Cómo es posible que un sistema que apenas beneficia al diez por ciento de la población sea aceptado por el resto? ¿Cómo es posible que economistas de reconocido prestigio lo acepten también sin apenas ponerlo en cuestión? El fracaso del sistema neoliberal, una versión más extrema del capitalismo nacida a instancias de Thatcher y Reagan, se ha puesto de relieve una vez más con la crisis financiera, fruto de la codicia y la ignorancia de sus directivos y que ha llevado a los gobiernos a sacarlos de apuros con el dinero de los contribuyentes, un dinero que, de haberse aplicado a los Objetivos del Milenio, hubiera hecho desaparecer la pobreza extrema en un año. ¿Cómo es posible que los gobiernos hayan procedido así en vez de poner las bases para un sistema alternativo de crédito, una formula mixta de banca pública y cooperativa que ya se ha ensayado con ­éxito? Y es que la estupidez y la contumacia de los poderosos no se alteran mucho con el paso del tiempo.

Las falacias del neoliberalismo se basan en un principio económico —cuanta menos regulación, mejor se comportan los mercados— y otro psicológico —para que las cosas funcionen bien, alguien tiene que beneficiarse personalmente. Esto no es sino darwinismo social de la peor especie porque la experiencia prueba que el capitalismo tiene contradicciones básicas como la actual en que el exceso de oferta no encuentra una demanda debido al empobrecimiento progresivo y masivo que lleva consigo. De la crisis del 29-30 sólo se salió por los gastos de la Segunda Guerra Mundial y hay quien piensa que sin otra guerra la crisis durará indefinidamente.

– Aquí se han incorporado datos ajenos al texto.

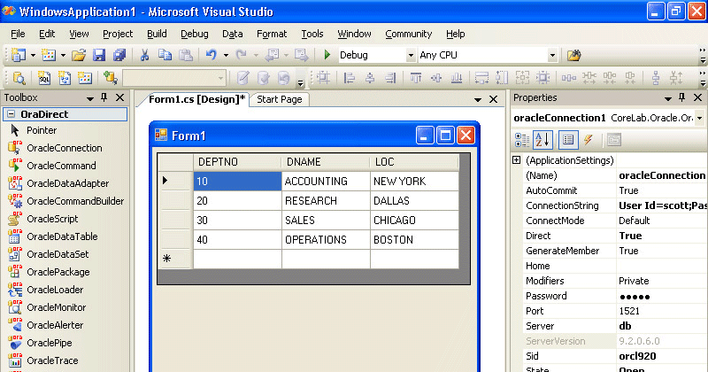Toggle auto-hide pin on Properties panel
Screen dimensions: 708x372
(x=682, y=98)
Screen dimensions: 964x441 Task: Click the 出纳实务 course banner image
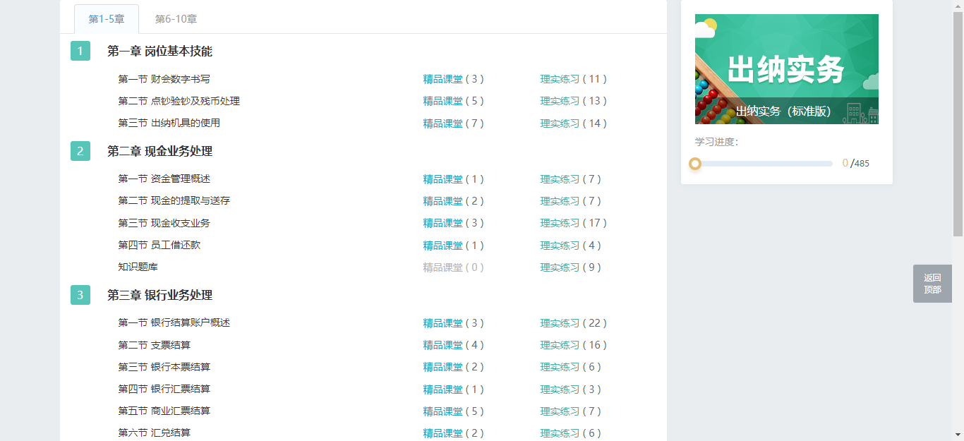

La mano oculta del mercado, que supuestamente lo arregla todo, no es sino la ley del más fuerte. La supuesta competitividad está ahogada por la prepotencia de los poderosos que actúa más duramente cuanto menos se siente vigilada. En el capitalismo, el pez grande se come al chico. Otro de los contrasentidos del capitalismo es que los a los poderosos no les preocupa el paro, el subempleo ni los bajos salarios. Prefieren tener un ejército de desempleados para mantener los salarios bajos y a los trabajadores asustados, pero la consecuencia es el desplome de la demanda y el conflicto social que se hace agudo a partir de un desempleo mayor al veinte por ciento. El choque frontal de clases no se ha producido por la existencia de gobiernos socialdemócratas que mantienen una cierta red de protección social pero en cuanto se debilita, como está empezando a pasar, el conflicto se acentuará.

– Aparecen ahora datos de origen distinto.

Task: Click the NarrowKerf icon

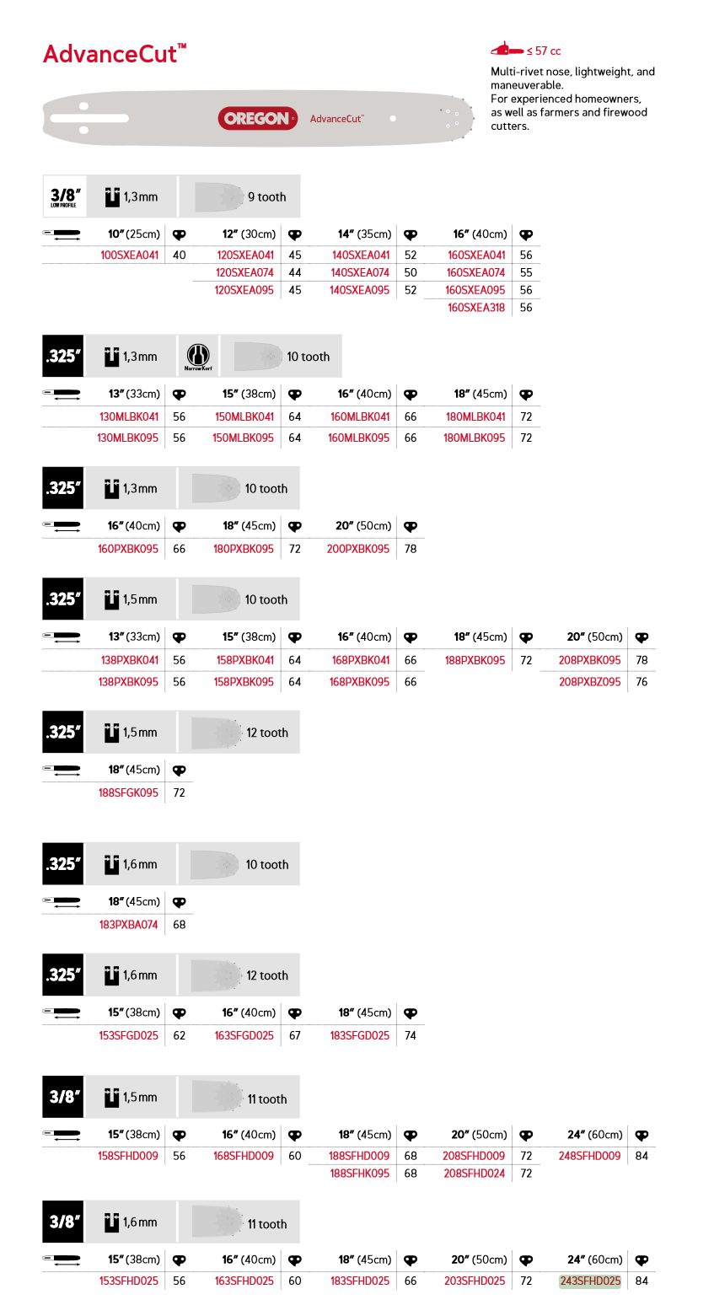Action: (x=198, y=357)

Es importante observar como ha resuelto el neoliberalismo los problemas comunes. Y basta con un ejemplo, el transporte. La tradición europea es el transporte público en los recorridos cotidianos. Tranvías, metros y trenes. Y cuando comenzó la industrialización, las empresas fletaban autobuses para llevar y traer a sus obreros. América se hizo posible por los trenes que unieron la costas. Pero a mediados de los años cincuenta, una coalición del petróleo, los automóviles y los especuladores inmobiliarios convenció al presidente Eisenhower de crear una red de autopistas y autovías, primero complementaria y luego sustitutiva del ferrocarril. Así se amplió la distancia de la casa al trabajo, la gente se tuvo que comprar un coche, se generalizaron las hipotecas y la dependencia americana del petróleo condujo, aún lo hace, a conflictos bélicos. El ferrocarril se hundió y aún no se ha recuperado.

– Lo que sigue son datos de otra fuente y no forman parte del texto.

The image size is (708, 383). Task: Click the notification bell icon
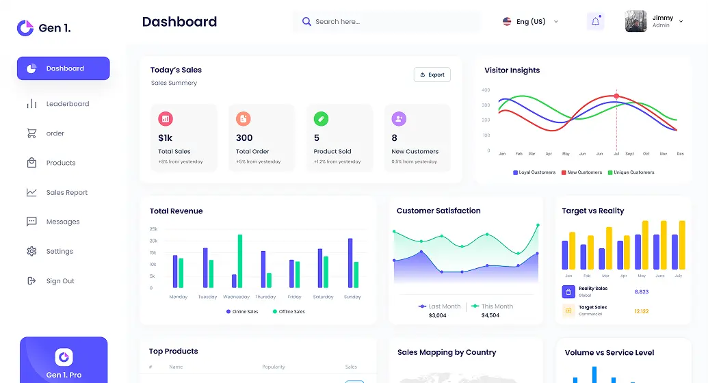595,22
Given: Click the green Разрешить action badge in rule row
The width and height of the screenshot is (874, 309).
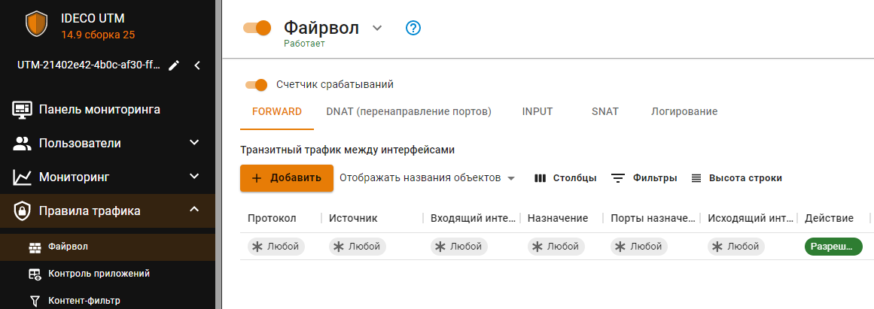Looking at the screenshot, I should tap(833, 247).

En Europa, la cosa no es tan grave, aunque en España convencieron al general Franco de primar la carretera frente al ferrocarril, algo que está empezando a disminuir. Hoy pagamos un alto coste en mantener el sistema privado de transporte, incluyendo los accidentes de tráfico y la gente está cada vez más acostumbrada a invertir una, dos horas de su día para ir y volver del trabajo. Semejante insensatez es fruto de un neoliberalismo carente de otra cosa que de ansias para el beneficio privado. Es cierto que los trenes mejoran en España, pero a base de una alta velocidad que ha incrementado el precio del viaje y que podría haberse evitado simplemente mejorando las vías ferroviarias para que el Talgo pudiera ir a doscientos por hora, como va cuando usa las vías del AVE. Y hay otros ejemplos más que confirman las falacias del neoliberalismo. Felizmente, desde la Declaración Universal de 1948, contra la lógica del neoliberalismo está emergiendo la lógica de los Derechos Humanos.